### [UDOSTĘPNIONY FRAGMENT]
^^^^^^^^
Mamy strukturę relacji. Małżeństwo- to struktura. Dwie osoby tworzą coś. W moim odczuciu, jest to struktura, w którą nie można wchodzić i której nie można chcieć burzyć (choć diabeł wejdzie) , jeśli nie jesteś jej członkiem.

Jasne, możesz myśleć, że ta struktura jest gówniana. Pytanie tylko czy to Twoje gówno jest. Jeśli nie- trzymać się z dala. Podobnie ze strukturą firmy. Możemy spotkać kogoś kto na biznesie zna się sto razy lepiej od nas i poprosić go o pomoc w zmianie struktury, ale nikt nie powinien chcieć robić tego bez prośby z naszej strony. Jeśli chce to zrobić- mamy diabełka.


Nie oceniajmy jednak, bo wiadomo, ocenianie to nie ta droga. Zadajmy sobie pytanie, jeśli pojawił się diabełek, z jakiego powodu on się pojawił w ogóle i jak drania rozpoznać.

Jestem mistrzem w rozpoznawaniu diabłów. Jak nie śpię, znaczy jest diabeł. Jak się czuję źle, a nic złego nie zrobiłam, znaczy jest diabeł. I nic mnie nie przekona, że jest inaczej. Jak spada moja moc, poziom energii- diabeł buja.

I jasne, to mogę być ja sama, ale o tym później :-)


Otóż, każdy kto wbija w strukturę powodując emocje z dołu mapy poziomów świadomości, to ten właśnie diabełek. Co on mi rozbija można pomyśleć? Ano rozbija strukturę emocjonalną, czyli strukturę naszego "ja". To nauczyciel. Chcemy czy nie chcemy, przy diabełku będzie lekcja. Można by powiedzieć, że ta lekcja jest negatywna, ale ja tak tego nie czuję. Może i ta struktura miała być rozbita? Może nowa, będzie lepsza? Z mojego doświadczenia wynika, że tak, o ile wyjdziemy z roli ofiary.
^^^^^^^^
[Zebrane dane]

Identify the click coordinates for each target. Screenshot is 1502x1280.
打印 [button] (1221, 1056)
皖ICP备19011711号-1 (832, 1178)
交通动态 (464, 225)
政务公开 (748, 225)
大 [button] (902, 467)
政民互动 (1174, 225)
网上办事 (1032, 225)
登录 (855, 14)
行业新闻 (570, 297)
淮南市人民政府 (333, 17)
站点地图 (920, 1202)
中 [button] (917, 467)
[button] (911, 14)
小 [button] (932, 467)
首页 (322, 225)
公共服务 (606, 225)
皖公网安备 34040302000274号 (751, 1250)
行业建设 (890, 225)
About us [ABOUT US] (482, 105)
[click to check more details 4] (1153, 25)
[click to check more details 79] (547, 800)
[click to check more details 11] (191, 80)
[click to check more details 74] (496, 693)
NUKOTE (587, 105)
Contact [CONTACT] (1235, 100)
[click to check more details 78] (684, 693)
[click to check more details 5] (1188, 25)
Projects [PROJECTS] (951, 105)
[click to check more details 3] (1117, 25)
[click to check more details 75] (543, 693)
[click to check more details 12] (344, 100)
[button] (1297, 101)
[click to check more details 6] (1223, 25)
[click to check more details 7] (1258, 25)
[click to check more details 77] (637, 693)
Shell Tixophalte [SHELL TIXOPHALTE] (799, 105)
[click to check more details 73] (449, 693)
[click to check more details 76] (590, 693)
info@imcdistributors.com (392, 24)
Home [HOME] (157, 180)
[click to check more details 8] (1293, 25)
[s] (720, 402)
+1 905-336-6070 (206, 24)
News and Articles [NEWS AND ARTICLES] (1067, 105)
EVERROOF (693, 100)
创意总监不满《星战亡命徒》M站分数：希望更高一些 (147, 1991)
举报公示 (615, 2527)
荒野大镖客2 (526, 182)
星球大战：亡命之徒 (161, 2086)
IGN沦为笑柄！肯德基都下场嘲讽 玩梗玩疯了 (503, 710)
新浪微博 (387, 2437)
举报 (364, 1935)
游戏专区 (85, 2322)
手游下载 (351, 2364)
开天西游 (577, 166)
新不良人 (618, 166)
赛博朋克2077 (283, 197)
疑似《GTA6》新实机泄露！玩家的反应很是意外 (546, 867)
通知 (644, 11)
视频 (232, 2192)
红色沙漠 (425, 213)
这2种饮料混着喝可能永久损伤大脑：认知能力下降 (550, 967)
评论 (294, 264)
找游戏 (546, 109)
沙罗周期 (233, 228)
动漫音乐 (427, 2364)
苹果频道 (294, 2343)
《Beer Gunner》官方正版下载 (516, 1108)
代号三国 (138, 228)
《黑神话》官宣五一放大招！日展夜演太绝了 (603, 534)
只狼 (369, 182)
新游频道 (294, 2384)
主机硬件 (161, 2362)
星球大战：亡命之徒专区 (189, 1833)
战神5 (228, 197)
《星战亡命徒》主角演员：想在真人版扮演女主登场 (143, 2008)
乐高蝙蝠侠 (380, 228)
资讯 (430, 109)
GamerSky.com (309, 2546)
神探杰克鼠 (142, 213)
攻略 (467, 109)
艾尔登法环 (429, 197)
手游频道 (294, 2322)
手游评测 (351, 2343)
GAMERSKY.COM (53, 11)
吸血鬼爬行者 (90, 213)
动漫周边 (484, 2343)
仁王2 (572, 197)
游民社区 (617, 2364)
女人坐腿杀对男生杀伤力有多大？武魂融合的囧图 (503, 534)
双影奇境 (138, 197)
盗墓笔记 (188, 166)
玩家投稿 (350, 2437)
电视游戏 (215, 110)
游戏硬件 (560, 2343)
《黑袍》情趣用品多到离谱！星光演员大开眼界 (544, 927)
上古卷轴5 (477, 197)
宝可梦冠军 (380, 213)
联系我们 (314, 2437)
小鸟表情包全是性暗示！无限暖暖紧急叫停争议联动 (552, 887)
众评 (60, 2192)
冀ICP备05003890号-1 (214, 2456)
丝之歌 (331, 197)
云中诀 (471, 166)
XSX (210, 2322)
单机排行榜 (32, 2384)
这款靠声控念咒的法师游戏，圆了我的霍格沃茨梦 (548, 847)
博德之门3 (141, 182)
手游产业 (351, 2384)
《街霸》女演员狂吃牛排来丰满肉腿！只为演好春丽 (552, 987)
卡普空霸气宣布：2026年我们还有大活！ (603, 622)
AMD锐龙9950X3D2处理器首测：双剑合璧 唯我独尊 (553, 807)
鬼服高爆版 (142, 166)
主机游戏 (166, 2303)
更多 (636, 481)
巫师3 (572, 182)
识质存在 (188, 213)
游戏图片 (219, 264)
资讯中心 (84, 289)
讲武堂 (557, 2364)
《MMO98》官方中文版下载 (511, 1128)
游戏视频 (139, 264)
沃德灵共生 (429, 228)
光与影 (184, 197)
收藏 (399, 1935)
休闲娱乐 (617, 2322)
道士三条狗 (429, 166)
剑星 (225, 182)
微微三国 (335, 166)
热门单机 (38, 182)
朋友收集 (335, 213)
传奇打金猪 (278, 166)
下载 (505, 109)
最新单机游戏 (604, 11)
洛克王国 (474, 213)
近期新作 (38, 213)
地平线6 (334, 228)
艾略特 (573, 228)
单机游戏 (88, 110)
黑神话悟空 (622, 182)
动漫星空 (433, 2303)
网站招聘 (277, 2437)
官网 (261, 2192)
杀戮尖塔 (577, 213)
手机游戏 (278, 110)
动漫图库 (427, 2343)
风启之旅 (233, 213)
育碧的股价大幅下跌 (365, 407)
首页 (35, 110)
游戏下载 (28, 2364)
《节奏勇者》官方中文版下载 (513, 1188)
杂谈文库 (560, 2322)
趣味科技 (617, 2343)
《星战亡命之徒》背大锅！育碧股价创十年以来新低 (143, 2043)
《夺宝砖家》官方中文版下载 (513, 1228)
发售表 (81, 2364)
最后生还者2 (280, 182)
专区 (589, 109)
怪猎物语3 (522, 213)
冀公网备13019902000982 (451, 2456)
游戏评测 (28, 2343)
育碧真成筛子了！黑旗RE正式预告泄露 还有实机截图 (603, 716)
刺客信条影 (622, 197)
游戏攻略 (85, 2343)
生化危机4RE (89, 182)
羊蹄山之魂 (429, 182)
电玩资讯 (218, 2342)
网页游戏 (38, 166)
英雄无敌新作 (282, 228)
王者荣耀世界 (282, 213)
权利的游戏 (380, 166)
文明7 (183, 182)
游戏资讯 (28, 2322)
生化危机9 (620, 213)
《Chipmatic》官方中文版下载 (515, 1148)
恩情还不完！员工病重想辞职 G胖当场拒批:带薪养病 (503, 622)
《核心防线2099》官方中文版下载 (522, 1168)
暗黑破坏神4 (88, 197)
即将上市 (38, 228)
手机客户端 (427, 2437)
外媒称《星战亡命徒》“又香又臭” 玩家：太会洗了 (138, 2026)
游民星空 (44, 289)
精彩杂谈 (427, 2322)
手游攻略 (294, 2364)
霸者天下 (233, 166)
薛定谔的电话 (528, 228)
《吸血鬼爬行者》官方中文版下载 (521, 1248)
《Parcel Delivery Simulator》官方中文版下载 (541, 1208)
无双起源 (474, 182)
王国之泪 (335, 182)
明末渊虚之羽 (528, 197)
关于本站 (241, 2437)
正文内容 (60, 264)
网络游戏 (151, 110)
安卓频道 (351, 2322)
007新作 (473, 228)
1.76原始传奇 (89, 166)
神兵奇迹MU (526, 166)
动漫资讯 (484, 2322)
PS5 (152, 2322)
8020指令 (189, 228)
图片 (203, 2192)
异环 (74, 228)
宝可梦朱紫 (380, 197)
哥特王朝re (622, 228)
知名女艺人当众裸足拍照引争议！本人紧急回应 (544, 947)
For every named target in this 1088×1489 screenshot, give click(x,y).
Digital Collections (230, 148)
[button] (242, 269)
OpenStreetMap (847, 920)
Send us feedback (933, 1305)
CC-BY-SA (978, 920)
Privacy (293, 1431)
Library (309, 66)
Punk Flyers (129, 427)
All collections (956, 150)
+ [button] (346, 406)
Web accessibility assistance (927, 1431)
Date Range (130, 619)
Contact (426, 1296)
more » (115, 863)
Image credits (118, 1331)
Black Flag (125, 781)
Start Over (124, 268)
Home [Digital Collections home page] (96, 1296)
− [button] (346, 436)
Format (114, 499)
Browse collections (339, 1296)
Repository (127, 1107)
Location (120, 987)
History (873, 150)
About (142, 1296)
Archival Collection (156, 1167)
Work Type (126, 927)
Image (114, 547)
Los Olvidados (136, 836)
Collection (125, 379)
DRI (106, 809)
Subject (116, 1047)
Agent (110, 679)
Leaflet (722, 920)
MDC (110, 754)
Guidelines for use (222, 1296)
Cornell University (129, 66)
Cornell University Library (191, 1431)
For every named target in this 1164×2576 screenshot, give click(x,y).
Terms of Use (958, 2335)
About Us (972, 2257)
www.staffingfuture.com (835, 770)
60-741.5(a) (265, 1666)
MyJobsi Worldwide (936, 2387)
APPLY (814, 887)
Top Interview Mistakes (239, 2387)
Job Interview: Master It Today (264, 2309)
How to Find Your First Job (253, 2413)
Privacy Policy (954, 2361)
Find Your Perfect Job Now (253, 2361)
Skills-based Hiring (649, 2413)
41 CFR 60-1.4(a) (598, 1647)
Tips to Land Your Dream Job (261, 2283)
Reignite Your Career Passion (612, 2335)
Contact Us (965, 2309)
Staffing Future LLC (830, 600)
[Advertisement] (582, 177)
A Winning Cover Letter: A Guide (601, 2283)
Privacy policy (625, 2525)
^^^^^^^^
### [ZADANIE DO WYKONANIA A]
Co według fragmentu o strukturach rozbija diabełek?
### [ZADANIE DO WYKONANIA B]
Proszę przepisać z fragmentu o strukturach tekst między słowami "Jasne, możesz myśleć, że" a "zrobić- mamy diabełka.", włącznie z nimi.
### [ZADANIE DO WYKONANIA C]
Wymień wszystkie sygnały, po których we fragmencie o strukturach rozpoznaje się obecność diabła.

### [ODPOWIEDŹ PISEMNA A]
Rozbija strukturę emocjonalną, czyli strukturę naszego „ja”.

### [ODPOWIEDŹ PISEMNA B]
Jasne, możesz myśleć, że ta struktura jest gówniana. Pytanie tylko czy to Twoje gówno jest. Jeśli nie- trzymać się z dala. Podobnie ze strukturą firmy. Możemy spotkać kogoś kto na biznesie zna się sto razy lepiej od nas i poprosić go o pomoc w zmianie struktury, ale nikt nie powinien chcieć robić tego bez prośby z naszej strony. Jeśli chce to zrobić- mamy diabełka.

### [ODPOWIEDŹ PISEMNA C]
1. Brak snu.
2. Złe samopoczucie, choć nie zrobiło się nic złego.
3. Spadek mocy, czyli poziomu energii.